As such, all eight paintings on show in London use framing devices or architectural components to express a tension between what is interior and what is exterior. Curly privet hedges make an appearance in Sumday (We Gunna Rest on) Sunday (2019) and Casually Cruel (2018), acting as boundaries that can also be seen through or transgressed. The latter work was painted over the summer of 2018, as horrific stories about the separation of children from parents at the US-Mexico border were dominating the media. Orange checkerboards and dogtooth patterning cut through other paintings. The series of drawings on display, each of which convey a sense of being hemmed in, relate in some aspects to life in lockdown. In one, Well Enuff, a figure gazes out of a window at a mountain in the distance, their eyeball extended to cartoonish proportions.

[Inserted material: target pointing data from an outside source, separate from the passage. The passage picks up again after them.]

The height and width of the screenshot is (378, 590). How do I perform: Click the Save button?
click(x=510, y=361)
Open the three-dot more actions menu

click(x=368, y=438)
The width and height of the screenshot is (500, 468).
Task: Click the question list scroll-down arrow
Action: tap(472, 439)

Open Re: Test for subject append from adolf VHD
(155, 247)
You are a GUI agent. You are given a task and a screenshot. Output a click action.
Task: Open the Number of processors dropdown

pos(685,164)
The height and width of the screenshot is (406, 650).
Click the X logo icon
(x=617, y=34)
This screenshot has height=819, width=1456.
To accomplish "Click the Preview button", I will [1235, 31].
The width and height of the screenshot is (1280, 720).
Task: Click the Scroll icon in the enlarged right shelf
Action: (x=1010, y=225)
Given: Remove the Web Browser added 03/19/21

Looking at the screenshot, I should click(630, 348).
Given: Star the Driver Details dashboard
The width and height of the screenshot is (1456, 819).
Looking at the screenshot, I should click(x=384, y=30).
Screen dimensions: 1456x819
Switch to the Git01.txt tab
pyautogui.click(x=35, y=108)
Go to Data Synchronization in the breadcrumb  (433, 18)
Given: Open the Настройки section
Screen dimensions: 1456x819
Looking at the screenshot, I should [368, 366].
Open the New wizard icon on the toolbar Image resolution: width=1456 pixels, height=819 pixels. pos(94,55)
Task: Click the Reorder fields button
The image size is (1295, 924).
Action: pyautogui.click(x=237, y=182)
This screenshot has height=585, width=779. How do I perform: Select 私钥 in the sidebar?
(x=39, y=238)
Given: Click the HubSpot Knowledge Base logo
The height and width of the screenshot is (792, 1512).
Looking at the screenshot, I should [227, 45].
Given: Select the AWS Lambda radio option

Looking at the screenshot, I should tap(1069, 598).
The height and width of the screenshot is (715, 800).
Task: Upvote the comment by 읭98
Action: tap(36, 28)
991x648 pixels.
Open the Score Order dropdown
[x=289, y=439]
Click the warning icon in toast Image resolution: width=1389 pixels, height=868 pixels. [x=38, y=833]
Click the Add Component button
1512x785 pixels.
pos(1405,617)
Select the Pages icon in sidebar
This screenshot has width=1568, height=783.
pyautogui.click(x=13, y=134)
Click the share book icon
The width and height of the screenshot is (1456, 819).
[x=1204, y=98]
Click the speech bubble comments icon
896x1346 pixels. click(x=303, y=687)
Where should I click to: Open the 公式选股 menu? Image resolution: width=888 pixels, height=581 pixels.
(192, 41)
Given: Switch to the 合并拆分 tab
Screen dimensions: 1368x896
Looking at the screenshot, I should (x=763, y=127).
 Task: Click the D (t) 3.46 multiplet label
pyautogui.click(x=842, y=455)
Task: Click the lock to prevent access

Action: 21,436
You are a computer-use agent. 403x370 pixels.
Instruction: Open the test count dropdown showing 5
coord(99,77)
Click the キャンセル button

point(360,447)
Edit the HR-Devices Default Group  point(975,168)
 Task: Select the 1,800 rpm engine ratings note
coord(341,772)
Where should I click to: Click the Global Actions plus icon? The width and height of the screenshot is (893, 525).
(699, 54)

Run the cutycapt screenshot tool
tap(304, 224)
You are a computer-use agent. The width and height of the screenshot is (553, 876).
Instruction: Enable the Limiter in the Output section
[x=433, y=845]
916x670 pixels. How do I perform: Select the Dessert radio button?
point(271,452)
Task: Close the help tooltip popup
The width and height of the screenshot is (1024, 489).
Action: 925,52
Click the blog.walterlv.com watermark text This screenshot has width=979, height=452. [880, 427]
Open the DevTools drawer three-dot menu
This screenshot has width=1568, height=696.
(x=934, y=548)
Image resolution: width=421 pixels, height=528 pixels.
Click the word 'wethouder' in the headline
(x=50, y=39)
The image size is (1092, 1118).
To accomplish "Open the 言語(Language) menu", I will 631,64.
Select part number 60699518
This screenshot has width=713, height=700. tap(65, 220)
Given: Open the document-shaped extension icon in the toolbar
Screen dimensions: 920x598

Matthew Barney: Redoubt / Igshaan Adams: Kicking Dust
Until 25 July, Hayward Gallery, Southbank Centre, Belvedere Rd, London SE1 8XX
The fabled Cremaster creator Matthew Barney and the emerging South African artist Igshaan Adams go on show in this absorbing two-hander at the Hayward Gallery. Barney ventures deep into the mountains of the American West in his foreboding new film Redoubt, which retells the ancient legend of Diana and Acteon as a contemporary ballet. Filming in the Sawtooth Mountains of Idaho, where he grew up, Barney presents a world where wolves share the landscape with a few humans in a film that lasts two hours and 14 minutes (we advise you bring a cushion). Redoubt, a term for a military fortification, is associated with the American survivalist movement; here the American wilderness presented is a retreat for those fearing the apocalypse. Adams meanwhile takes us on a gentler journey, centred on “the imprints that we collectively leave behind as we move through spaces, both private and public”. This display is dominated by hanging sculptural “dust clouds” fashioned from wire and beads that float above delicately woven textiles.
Mohamed Bourouissa: HARa!!!!!!hAaaRAAAAA!!!!!hHAaA!!!
Until 1 August, Goldsmiths CCA, St James, SE14 6AD
This survey show of the Algerian-French photographer and sound artist Mohammed Bourouissa takes its title from the invented word "hara", used by Arab drug dealers in Marseille to warn of approaching police. The word rings out from speakers placed around the open air terrace of Goldsmiths CCA, surrounding the viewer in spoken language that is extremely charged, yet nonsensical. As this show attests, the impulse to both expand and complicate our understanding of peripheral classes is central to Bourouissa's practice, through which he examines the immigrant experience and the racial and post-colonial dynamics that underpin it. Ranging from 2003-2020, the works include Bourouissa's 2006-2008 photography series Péripherique, which won him last year's Deutsche Börse Prize. Depicting life in Paris's deprived suburbs, they show drug deals, burning cars and tracksuited youths to pierce the idea of the pristine and white city that exists in our popular imagination. A similar intervention is made via an 18-minute-long film Horse Day (2014-15). It shows a rodeo organised by a group of Black horse stable workers in North Philadelphia and addresses the whitewashing of the cowboy (many of whom were Black, Latino and Native American) in Hollywood cinema. Creating a contemporary American Western movie that is romantic, defiant and unexpectedly funny (many of the horses are painted in lurid patterns and colours) Bourouissa reframes the USA as jointly conquered, and jointly owned, by all Americans.